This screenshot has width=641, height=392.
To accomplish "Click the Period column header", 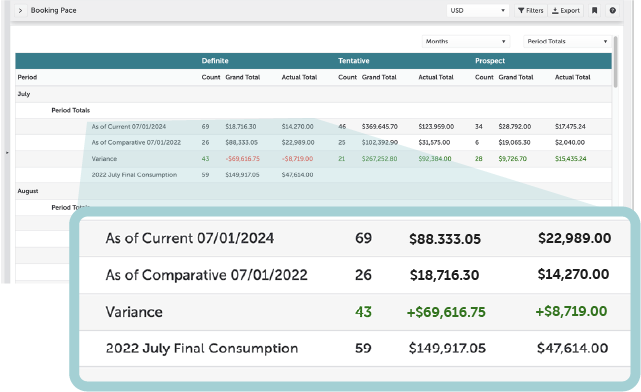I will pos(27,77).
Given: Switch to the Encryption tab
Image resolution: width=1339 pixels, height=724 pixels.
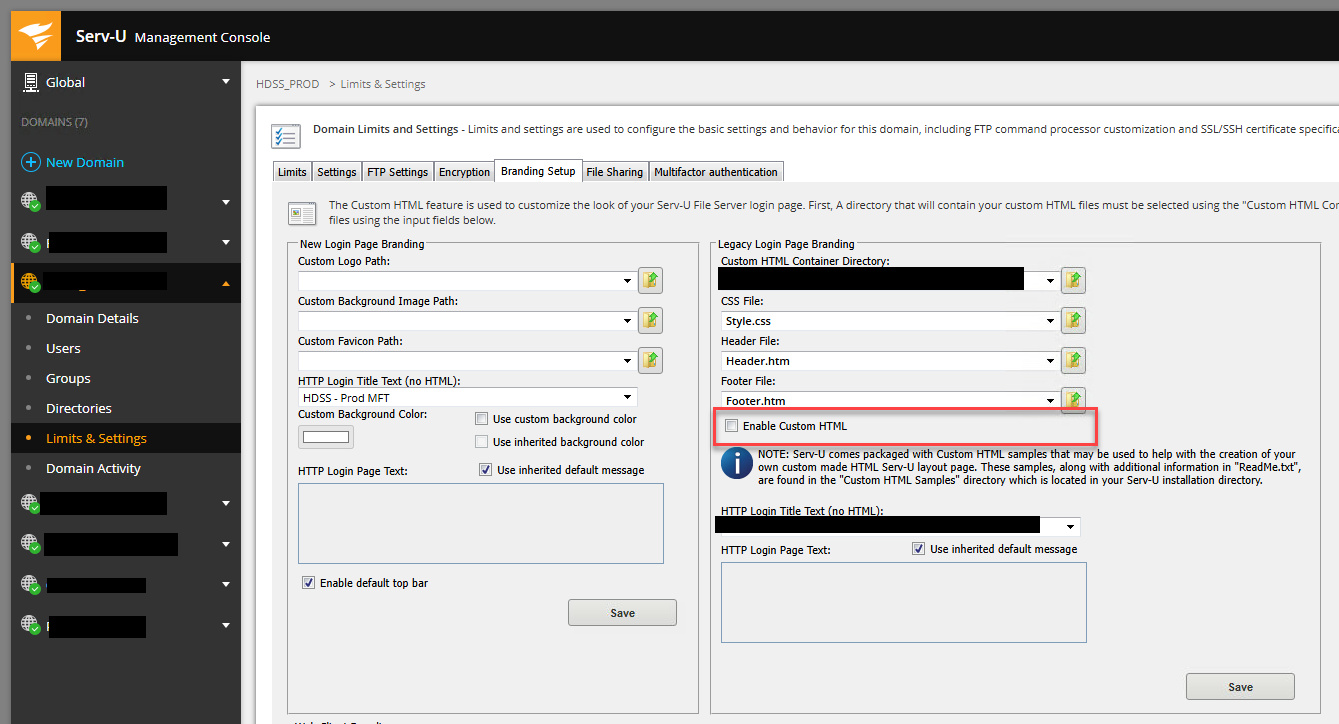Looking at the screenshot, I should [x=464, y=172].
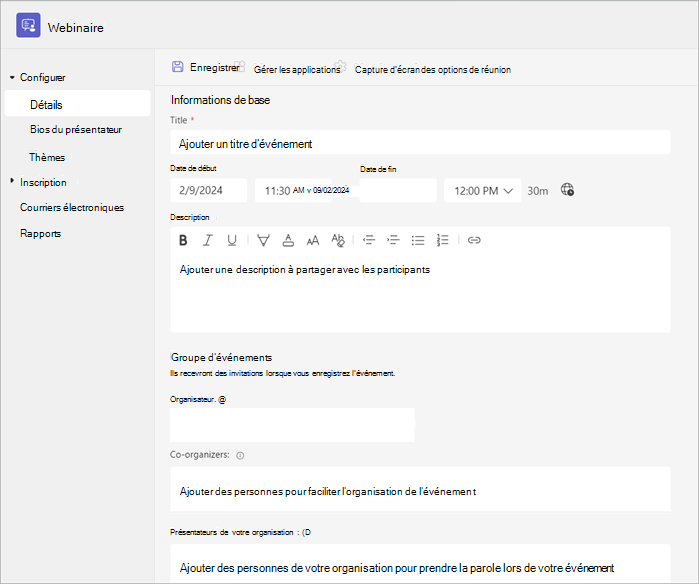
----
• **ASSIGNED TASK**: Without any pictures, reproduce exactly the lines from the line that contains "Image resolution: width=1339" to the end of the entries above, both ends included.

• **SOLUTION BELOW**:
Image resolution: width=1339 pixels, height=724 pixels.
Looking at the screenshot, I should [x=464, y=172].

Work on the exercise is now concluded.